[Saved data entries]
- - -

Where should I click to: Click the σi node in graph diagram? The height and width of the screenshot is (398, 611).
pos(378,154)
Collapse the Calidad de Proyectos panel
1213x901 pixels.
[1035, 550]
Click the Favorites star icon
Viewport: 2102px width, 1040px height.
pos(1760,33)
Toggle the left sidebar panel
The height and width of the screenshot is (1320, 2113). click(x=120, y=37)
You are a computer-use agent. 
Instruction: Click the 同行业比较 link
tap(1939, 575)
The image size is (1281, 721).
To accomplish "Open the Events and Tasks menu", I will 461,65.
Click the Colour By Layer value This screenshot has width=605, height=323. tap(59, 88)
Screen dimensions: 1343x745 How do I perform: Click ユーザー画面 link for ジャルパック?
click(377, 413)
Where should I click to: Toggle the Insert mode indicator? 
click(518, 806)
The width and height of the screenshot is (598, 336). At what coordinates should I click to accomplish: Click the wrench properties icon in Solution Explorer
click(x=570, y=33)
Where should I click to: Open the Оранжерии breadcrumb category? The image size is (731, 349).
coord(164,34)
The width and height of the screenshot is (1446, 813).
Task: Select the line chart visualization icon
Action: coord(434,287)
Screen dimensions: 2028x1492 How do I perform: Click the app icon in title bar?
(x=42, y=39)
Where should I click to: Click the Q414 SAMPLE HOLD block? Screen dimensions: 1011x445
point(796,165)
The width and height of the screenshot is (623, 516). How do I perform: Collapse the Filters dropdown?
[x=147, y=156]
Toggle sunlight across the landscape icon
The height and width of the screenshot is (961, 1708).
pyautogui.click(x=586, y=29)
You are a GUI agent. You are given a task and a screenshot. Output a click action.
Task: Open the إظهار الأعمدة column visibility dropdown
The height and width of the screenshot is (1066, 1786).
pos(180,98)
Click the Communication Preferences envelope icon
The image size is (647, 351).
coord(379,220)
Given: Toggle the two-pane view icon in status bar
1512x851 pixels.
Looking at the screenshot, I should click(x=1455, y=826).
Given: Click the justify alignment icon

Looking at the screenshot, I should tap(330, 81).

- - -

Every line in the data that holds "agent" should be copied out.

You are a computer-use agent. 
You are a GUI agent. You are given a task and a screenshot. Output a click action.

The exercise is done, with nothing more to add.